新橋演舞場 九月新派特別公演(1)

市川月乃助改め二代目喜多村緑郎襲名披露

初代喜多村緑郎さんは1871年生まれで1961年に亡くなられていて名前は聴けども映像で少しみているだけで実態はわかりません。二代目を襲名された月乃助さんも緑郎さんに関しては雲をつかむような状態のことでしょう。この名跡を継ぐことによって、新派からは逃れられない立場に立たれたわけですが、国立劇場開場50周年の年に、国立劇場の歌舞伎研修生出身の月乃助さんが新派の大名跡襲名となり喜ばしいことです。

口上の挨拶でも、「この先茨の道とおもいますが」と覚悟のほどをみせられていましたが、旧派に対する新派というよりも現在の<劇団新派>の存続の一端を肩に背負われたわけでそれはかなりの重さと思います。

今回の演目の一つ『婦系図(おんなけいず)』を観て、初代水谷八重子さんが背負われていた女優の劇団新派が、これからは男優の風が強くなるような予感がしました。そしてそれはそれで新しい劇団新派として、違う要素の芝居も見せてくれるのではないかという期待感も膨らみます。

『婦系図』は、<湯島境内>が多く上演され、二代目八重子さんや波乃久里子さんが花柳章太郎さんや初代八重子さんの芸を踏襲され、どうしてもお蔦に目がいきます。今回、通しで公演することによって早瀬主税の復讐劇が加わり<湯島境内>だけではわからない話の筋がわかり二代目喜多村緑郎さんも好演でした。

チラシによりますと ー初代喜多村緑郎本に依るー とあります。かつて通しでみたときの記憶では、主税が静岡でドイツ語の塾を開いていてその場面もあったような気がしますが、今回は静岡では<静岡貞造小屋>で、河野英臣(こうのひでお)と対決する場にすぐ入りました。河野英臣というのは、名家とつながることで一族を大きくしようと野心にもえた人物で、主税がお世話になっている酒井先生の娘さん妙子を息子の嫁にしようとして素行調査をしています。

主税はそのことが気に入らず、またその関係から主税がスリを助けたことが役所にしれ職を失ってしまい郷里の静岡に引っ込むことになります。そのことなどから、静岡の場は主税の河野家への復讐の場となるのです。
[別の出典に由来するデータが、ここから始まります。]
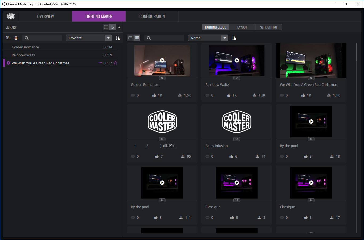Switch lighting cloud to list view
Viewport: 364px width, 240px height.
point(130,38)
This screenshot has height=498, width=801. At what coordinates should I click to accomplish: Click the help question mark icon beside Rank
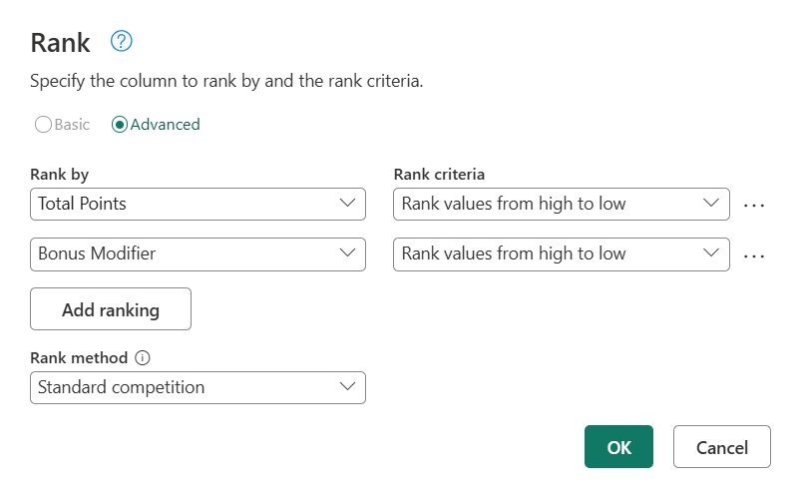coord(122,42)
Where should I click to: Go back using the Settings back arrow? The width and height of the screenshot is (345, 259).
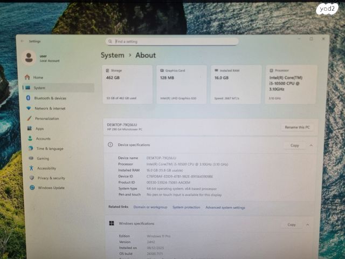coord(22,41)
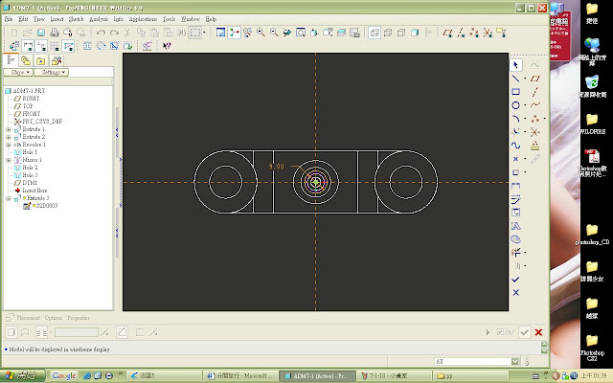Click the blue X to quit sketch
Image resolution: width=613 pixels, height=383 pixels.
516,292
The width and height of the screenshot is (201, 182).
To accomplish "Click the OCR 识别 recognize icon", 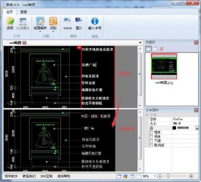I will coord(53,21).
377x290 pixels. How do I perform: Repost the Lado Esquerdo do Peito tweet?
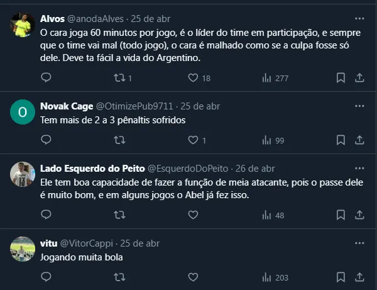click(x=119, y=215)
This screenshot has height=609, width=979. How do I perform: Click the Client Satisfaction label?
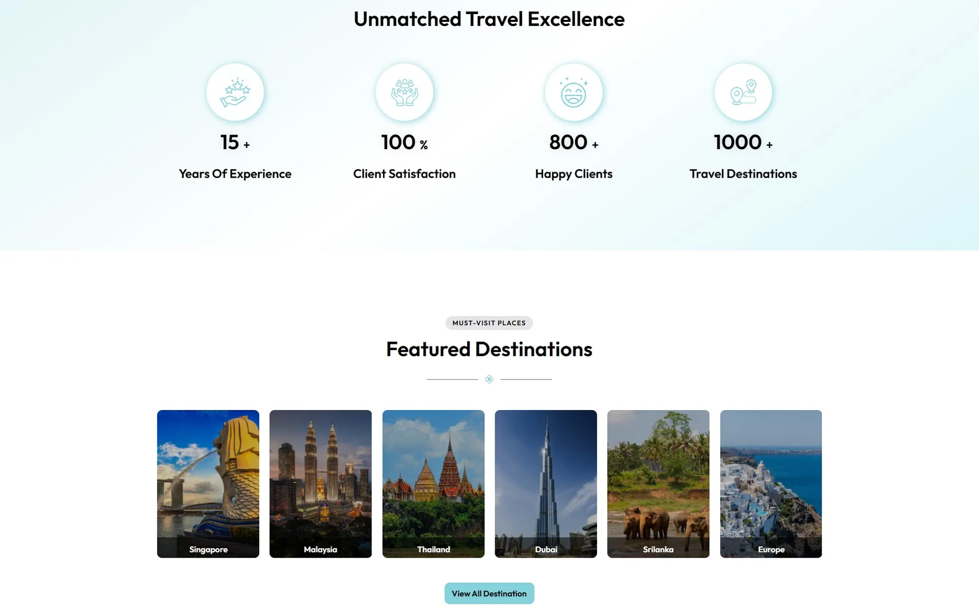pos(404,174)
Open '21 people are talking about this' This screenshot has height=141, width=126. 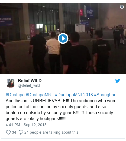coord(51,132)
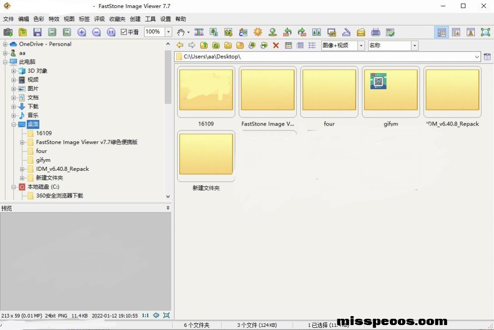Open the 特效 menu
The width and height of the screenshot is (494, 330).
(x=54, y=19)

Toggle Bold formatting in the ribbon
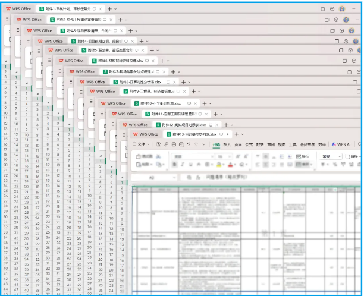(175, 165)
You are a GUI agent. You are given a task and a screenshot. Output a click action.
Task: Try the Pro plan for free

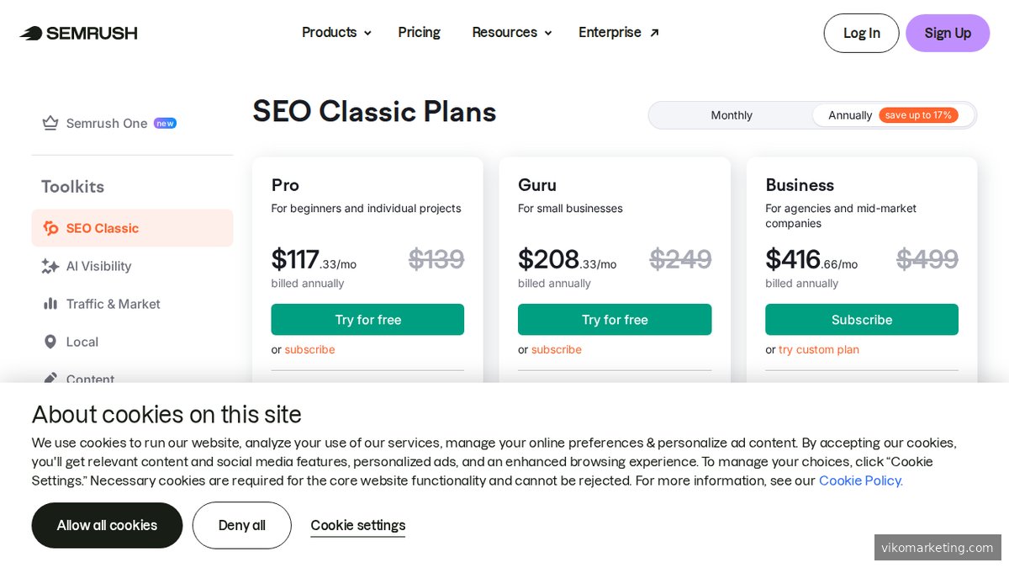pos(367,320)
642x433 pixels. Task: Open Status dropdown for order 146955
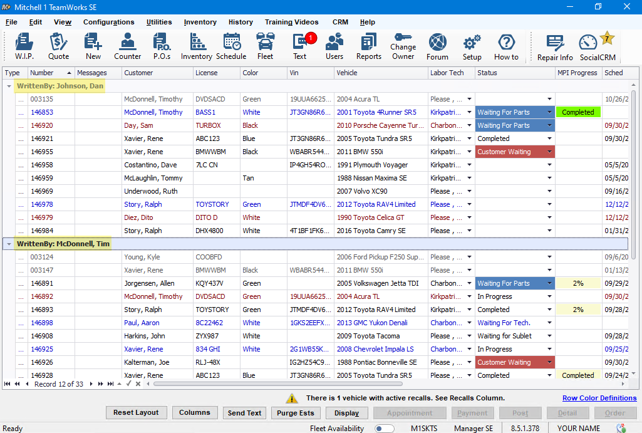[x=549, y=152]
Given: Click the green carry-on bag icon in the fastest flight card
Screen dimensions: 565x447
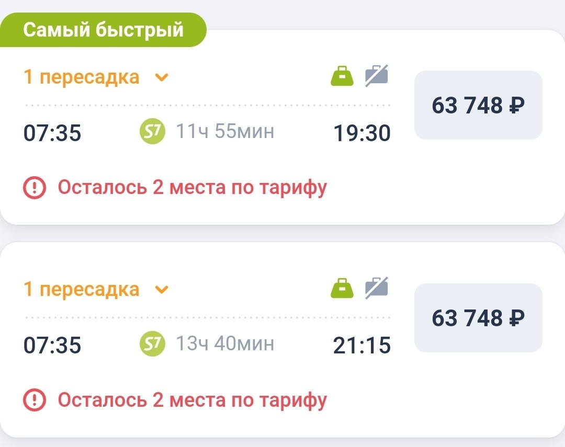Looking at the screenshot, I should 342,76.
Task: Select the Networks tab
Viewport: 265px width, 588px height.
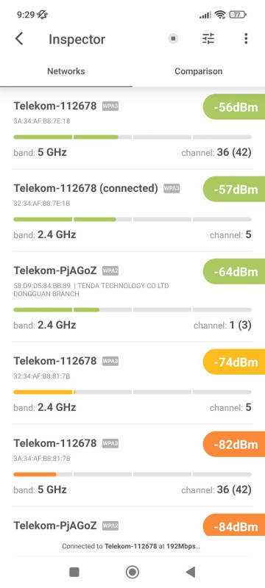Action: click(x=66, y=71)
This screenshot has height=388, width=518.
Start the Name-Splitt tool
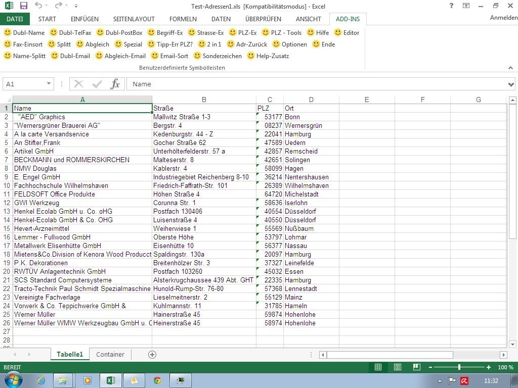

泉鏡花さんの作品自体はこの復讐劇が主なのですが、舞台化された際、主税と元芸者のお蔦が酒井先生に隠れて所帯をもっていてそれが先生に知れて別れるようにいわれ、その別れの場面を湯島境内の場面として書き加え、この場面のみが多く上演されることとなったわけです。

湯島境内の緑郎さんの主税よい寸法でした。何回も演じられている波乃久里子さんのお蔦に対する情もでていて、スリの万吉の松也さんにスリをやめるように言うところに説得力がありました。吉右衛門さん、仁左衛門さんら何人かの歌舞伎役者さんの主税を観ていますが、歌舞伎役者さんの寸法が大きすぎ、主税がかつて「隼(はやぶさ)の力(りき)」とよばれたスリであったということを万吉に伝えるとき、台詞としては伝わっても実感として浮かんでこなかったのですが、緑郎さんの場合浮かび、酒井先生に助けられた話しで万吉が、改心すると決めるのに無理なく得心できました。

いったんスリの世界に入ればそこから抜け出すことは当時の環境からしても容易なことではないのです。それに加え学問まで身につけさせてもらえた。その恩は自分をとるかお蔦をとるかと言われれば先生をとるしかないのです。そこがストンと気持ちに入っていますから、主税とお蔦の古風な別れもじわじわと深く伝わってきます。

さらに今回、客演している尾上松也さんの妹さんの春本由香さんの劇団新派入団の紹介が口上でありました。由香さんの祖父の春本泰男さんが新派におられ、お母さんも新派にいたことがあったのだそうです。酒井の娘・妙子を演じられ、この役は女学生なので、演じられた役者さんたちは、年齢もあり皆さん芸でみせるのですが、由香さんの場合、恐らく言われたまま素直に演じられているのでしょう。それが自然のかたちとなり芸を見せるという堅苦しさのない清楚な妙子となり、芸者小芳の八重子さんとのお蔦さえ知らなかった親子の関係がわかるもう一つの隠された部分が明かされる場面を良い形に納めました。

酒井先生の柳田豊さんも独特の台詞まわしで酒井先生の威厳をしめし、田口守さん、伊藤みどりさんの身についた庶民性、石原舞子さんの小芳に次ぐ妹芸者ぶり、河野家側の高橋よしこさん、市川猿弥さん、市川春猿さん、喜多村一郎さんらがそれぞれの役どころをおさえられていて、新しい新派の新しい『婦系図』となりました。